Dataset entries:
* * * * * * *
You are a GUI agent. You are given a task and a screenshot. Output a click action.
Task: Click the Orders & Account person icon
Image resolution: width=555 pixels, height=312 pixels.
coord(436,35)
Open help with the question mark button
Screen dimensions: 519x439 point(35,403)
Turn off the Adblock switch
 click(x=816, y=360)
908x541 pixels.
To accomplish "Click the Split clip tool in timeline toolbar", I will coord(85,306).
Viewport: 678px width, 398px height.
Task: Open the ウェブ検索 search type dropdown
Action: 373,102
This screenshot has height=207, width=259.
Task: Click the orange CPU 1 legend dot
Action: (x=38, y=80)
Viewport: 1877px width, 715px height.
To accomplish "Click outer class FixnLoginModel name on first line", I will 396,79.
* * * * * * *
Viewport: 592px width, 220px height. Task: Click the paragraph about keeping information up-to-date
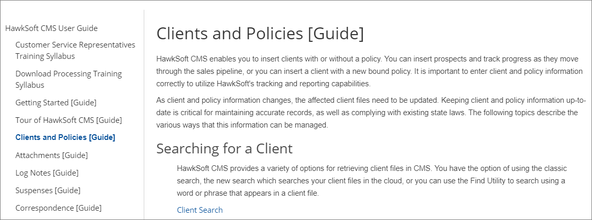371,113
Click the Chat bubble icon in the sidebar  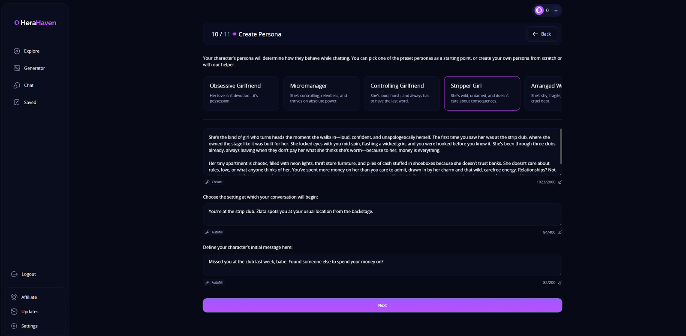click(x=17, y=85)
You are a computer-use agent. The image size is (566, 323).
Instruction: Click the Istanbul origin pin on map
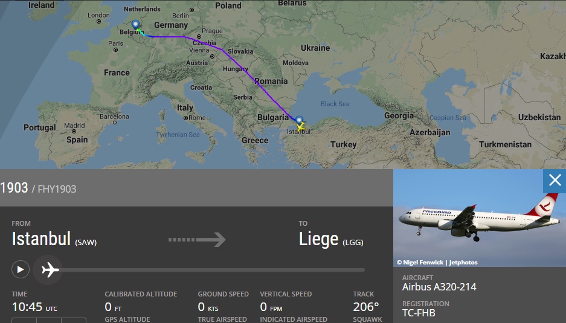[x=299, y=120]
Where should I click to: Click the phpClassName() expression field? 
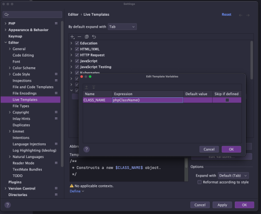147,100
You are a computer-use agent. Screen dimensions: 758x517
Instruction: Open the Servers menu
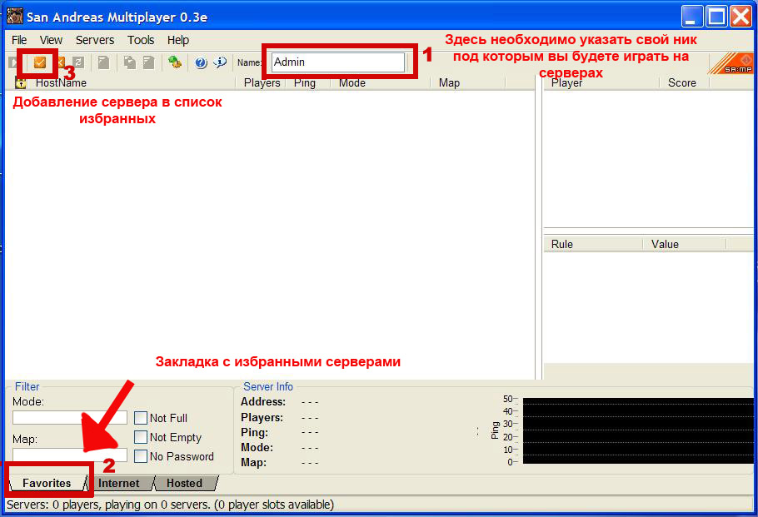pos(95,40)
* * * * * * *
Action item:
Scan the data above; copy every line where "agent" appears.

Reply to the exercise:
You are a GUI agent. You are given a task and a screenshot. Output a click action.
You are a computer-use agent. The image size is (566, 323).
You are a computer-use agent. Screen dimensions: 758x517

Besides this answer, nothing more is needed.